Some cash advance companies are unregulated, not us! Meaning the consumer is not protected by the law, and allows the lenders to employ sometimes brutal tactics for getting their money back, leaving customers in severe emotional as well as financial stress.
Step forth the lobbyists
It is with this in mind that many lobbyists have called for quickie loans to be banned altogether. This has in turn led many in power; including MP’s and the credit advisers Consumer Focus, to warn that this would just lead to high risk customers being forced to turn to illegal loan sharks in order to obtain cash at short notice – a far more dangerous practice than borrowing from well known and regulated services. Consumer Focus have suggested a tightening of the rules surrounding payday loans, making them more difficult to obtain for customers with already quite serious debt problems, making the loans work more effectively and safeguarding the customers taking them out.
Among the rules suggested by Consumer Focus is a limit of 5 loans per household per year. Experts have already suggested that customers should seek financial advice if they need to take out more than three loans in any one year, so this advice would just mean companies would be required to direct customers to independent debt advisers should they reach their yearly limit.
Payday loans companies should also share information between them, preventing borrowers from taking out more than one loan at a time – one of the most easy ways to fall into a debt trap using cash loans. Payday lenders should perform more stringent checks on customers to ensure that they are able to make repayments in full on their next payday, meaning they will not be affected by the high APRs and devastating penalty charges which inevitably lead to the cycle of debt.

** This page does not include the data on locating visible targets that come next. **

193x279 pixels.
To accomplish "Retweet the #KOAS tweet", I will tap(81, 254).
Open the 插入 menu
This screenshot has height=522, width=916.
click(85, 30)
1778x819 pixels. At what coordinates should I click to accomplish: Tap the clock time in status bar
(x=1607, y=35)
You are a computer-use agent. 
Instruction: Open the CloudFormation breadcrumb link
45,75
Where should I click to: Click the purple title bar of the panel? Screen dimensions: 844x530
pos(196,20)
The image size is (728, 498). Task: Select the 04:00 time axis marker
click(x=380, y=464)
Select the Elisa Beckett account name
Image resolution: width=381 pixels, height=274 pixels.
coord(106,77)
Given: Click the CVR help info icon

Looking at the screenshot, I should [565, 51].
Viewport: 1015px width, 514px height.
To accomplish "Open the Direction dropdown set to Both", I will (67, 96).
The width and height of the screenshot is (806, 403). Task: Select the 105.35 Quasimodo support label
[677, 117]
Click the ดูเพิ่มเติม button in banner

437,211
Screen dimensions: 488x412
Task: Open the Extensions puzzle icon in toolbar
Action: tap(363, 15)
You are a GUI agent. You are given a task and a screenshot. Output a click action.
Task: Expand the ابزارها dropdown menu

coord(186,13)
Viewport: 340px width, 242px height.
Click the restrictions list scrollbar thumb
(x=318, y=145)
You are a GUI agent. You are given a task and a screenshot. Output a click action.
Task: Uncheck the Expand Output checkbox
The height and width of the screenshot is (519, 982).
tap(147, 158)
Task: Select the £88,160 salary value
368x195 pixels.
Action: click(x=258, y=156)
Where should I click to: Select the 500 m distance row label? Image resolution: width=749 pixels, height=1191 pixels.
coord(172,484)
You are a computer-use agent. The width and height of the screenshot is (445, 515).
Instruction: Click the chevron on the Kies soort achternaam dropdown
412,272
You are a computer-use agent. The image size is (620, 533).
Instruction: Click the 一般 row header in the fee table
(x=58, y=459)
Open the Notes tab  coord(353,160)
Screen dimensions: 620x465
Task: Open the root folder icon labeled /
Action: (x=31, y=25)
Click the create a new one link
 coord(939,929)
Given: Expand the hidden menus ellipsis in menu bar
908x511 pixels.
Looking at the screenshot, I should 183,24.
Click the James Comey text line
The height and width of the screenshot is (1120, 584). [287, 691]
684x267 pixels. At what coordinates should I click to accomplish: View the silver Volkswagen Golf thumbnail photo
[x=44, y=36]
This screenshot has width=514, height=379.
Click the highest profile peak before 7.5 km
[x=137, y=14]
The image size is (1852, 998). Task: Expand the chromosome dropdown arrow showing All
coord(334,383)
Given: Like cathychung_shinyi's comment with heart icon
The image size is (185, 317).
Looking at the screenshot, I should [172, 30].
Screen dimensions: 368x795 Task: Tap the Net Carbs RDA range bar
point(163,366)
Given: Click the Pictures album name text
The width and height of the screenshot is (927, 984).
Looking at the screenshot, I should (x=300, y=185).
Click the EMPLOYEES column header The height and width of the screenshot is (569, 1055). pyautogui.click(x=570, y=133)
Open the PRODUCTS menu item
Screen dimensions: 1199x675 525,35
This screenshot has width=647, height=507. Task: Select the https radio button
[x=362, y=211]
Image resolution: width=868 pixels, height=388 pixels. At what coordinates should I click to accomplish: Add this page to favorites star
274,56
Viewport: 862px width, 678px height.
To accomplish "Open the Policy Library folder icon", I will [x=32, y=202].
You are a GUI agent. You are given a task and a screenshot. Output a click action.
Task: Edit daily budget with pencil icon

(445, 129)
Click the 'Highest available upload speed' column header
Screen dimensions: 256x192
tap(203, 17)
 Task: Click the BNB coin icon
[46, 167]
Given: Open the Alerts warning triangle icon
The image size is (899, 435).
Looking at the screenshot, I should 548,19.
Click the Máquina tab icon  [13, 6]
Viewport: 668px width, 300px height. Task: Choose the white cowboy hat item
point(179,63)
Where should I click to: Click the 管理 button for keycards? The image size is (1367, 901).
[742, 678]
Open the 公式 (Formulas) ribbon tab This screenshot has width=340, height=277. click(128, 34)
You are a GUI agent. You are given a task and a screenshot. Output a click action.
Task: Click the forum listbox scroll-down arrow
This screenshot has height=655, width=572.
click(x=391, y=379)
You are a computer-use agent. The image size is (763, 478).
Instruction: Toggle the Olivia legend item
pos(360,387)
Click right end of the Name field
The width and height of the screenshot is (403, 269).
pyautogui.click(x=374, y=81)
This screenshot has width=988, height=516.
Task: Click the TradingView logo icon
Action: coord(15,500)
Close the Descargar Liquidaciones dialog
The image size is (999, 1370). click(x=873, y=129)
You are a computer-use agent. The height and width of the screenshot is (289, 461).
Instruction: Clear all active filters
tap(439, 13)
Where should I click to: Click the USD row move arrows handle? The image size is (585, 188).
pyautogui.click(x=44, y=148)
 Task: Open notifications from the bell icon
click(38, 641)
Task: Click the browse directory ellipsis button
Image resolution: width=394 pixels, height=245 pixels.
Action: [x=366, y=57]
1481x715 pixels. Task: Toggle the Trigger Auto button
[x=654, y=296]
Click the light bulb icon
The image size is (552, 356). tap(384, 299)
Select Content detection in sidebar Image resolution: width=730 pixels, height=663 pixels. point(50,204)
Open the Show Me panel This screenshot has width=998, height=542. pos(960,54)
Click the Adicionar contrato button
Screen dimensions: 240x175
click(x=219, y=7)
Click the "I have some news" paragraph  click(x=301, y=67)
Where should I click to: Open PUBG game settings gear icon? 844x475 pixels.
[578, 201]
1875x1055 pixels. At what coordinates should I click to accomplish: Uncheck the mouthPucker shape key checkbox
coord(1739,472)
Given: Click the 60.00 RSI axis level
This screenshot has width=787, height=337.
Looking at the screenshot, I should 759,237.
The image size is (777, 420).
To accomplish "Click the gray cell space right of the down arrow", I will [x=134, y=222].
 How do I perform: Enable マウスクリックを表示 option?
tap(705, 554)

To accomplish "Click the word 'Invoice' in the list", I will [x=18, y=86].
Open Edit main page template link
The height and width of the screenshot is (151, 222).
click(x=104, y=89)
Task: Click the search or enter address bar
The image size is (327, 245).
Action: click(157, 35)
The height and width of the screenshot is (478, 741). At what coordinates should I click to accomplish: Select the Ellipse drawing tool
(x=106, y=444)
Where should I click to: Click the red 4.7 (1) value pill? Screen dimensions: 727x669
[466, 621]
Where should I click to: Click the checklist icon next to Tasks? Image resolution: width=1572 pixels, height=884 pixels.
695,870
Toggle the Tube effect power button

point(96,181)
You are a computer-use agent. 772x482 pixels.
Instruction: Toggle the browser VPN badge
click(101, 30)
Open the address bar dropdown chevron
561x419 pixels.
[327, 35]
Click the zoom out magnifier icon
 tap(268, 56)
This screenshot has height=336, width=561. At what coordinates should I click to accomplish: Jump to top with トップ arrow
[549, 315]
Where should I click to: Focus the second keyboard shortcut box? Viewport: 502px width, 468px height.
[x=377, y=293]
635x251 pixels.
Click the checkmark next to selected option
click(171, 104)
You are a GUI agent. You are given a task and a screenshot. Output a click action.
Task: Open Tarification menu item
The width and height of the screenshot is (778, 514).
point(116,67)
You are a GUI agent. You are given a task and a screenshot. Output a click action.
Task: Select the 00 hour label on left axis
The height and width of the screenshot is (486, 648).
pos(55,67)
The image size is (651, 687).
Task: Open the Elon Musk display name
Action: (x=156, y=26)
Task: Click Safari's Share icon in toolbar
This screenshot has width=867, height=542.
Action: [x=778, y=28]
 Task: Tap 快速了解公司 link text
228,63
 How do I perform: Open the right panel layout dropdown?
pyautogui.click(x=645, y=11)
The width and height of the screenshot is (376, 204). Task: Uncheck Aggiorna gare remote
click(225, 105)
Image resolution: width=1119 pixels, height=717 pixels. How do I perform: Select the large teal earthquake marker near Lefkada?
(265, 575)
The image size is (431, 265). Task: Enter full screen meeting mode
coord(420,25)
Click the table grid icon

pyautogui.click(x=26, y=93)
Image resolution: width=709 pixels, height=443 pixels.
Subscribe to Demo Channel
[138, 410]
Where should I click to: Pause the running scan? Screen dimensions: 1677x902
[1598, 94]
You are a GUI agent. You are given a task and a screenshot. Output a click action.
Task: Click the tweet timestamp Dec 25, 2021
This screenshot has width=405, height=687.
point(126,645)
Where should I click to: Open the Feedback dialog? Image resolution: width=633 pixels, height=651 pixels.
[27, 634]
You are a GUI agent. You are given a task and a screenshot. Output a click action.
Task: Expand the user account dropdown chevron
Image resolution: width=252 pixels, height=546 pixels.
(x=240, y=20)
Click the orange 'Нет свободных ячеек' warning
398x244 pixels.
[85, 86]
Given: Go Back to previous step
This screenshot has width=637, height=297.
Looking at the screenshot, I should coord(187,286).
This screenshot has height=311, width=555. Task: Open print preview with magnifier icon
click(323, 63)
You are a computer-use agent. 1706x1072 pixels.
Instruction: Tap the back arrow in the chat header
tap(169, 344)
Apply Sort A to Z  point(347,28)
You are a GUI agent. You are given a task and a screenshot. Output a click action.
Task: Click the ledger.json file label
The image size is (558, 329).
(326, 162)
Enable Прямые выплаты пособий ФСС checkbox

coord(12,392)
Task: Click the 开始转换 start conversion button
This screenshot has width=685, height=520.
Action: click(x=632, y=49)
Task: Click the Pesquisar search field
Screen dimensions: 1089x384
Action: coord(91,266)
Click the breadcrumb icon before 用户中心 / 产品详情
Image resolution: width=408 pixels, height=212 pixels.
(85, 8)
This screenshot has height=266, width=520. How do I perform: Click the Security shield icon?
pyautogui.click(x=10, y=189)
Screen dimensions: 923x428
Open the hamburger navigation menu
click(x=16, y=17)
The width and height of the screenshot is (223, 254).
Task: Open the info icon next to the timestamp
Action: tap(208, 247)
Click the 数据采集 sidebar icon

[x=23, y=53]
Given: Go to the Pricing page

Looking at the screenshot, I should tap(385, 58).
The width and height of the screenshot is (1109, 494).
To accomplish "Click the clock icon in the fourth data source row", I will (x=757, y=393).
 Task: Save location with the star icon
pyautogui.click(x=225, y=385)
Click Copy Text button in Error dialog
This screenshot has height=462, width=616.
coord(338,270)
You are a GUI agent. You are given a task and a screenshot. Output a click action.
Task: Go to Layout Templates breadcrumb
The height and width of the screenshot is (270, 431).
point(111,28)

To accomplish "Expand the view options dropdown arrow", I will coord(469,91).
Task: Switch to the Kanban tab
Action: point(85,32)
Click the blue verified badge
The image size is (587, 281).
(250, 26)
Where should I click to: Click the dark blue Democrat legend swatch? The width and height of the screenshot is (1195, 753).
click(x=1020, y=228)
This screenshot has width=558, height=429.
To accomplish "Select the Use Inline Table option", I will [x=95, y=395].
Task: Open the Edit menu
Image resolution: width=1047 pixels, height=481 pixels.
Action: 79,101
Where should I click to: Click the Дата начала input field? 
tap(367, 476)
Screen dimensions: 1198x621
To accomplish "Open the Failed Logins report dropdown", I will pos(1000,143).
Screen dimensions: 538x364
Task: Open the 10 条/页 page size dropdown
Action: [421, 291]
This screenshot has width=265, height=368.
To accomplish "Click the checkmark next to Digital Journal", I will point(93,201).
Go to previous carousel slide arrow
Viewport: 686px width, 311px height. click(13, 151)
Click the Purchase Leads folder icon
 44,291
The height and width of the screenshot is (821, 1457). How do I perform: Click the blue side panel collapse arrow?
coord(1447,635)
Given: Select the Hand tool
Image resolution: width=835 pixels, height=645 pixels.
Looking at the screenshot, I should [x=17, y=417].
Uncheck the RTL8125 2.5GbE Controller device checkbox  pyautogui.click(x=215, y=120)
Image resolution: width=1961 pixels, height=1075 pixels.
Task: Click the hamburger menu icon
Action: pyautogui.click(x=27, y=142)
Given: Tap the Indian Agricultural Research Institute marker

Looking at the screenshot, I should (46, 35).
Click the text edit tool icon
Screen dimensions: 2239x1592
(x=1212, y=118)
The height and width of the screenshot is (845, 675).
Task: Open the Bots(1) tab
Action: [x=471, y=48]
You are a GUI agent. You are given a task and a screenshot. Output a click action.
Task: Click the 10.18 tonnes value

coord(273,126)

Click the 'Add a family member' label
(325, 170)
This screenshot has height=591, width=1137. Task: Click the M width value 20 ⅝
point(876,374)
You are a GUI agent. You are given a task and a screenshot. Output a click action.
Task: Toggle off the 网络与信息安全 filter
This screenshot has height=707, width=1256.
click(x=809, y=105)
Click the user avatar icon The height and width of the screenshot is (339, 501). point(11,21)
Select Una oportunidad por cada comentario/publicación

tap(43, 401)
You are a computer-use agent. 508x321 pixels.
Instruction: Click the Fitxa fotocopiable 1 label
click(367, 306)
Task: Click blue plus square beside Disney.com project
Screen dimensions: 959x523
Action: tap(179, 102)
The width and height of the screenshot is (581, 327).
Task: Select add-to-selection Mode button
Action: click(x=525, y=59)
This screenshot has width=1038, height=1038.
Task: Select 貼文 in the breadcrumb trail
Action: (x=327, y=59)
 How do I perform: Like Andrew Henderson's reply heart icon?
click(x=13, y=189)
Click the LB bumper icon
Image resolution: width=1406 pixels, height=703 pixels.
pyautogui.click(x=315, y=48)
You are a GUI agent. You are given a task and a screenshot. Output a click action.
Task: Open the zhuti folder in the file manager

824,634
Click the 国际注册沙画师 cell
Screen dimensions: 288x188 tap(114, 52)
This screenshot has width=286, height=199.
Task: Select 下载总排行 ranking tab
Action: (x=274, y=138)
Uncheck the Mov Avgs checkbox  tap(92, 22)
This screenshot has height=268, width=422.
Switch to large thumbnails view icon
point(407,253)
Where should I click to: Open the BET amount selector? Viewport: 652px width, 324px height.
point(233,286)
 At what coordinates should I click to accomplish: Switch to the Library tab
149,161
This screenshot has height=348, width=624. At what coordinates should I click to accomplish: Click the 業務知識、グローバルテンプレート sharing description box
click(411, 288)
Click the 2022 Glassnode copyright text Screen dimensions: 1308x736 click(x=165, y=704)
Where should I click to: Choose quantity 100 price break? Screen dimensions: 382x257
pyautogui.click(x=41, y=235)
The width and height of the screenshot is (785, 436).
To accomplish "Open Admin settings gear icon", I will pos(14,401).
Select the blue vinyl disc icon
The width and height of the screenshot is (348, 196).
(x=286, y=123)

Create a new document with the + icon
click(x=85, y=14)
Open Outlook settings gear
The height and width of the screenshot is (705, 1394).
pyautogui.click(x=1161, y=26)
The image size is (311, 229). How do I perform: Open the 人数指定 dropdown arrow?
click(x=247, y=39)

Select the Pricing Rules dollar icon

Payday loans do fill an essential gap in the financial market, and if used responsibly can be a helpful avenue for those with short term financial difficulties. If customers are aware of the situation they are putting themselves in, and are certain they can meet repayments in full on their next payday, there should be no call for payday loans to be banned. However, and there is always a however in most fair arguments, there should be tighter restrictions in place to make sure that vulnerable customers do not get themselves into a worse financial situation just through desperation.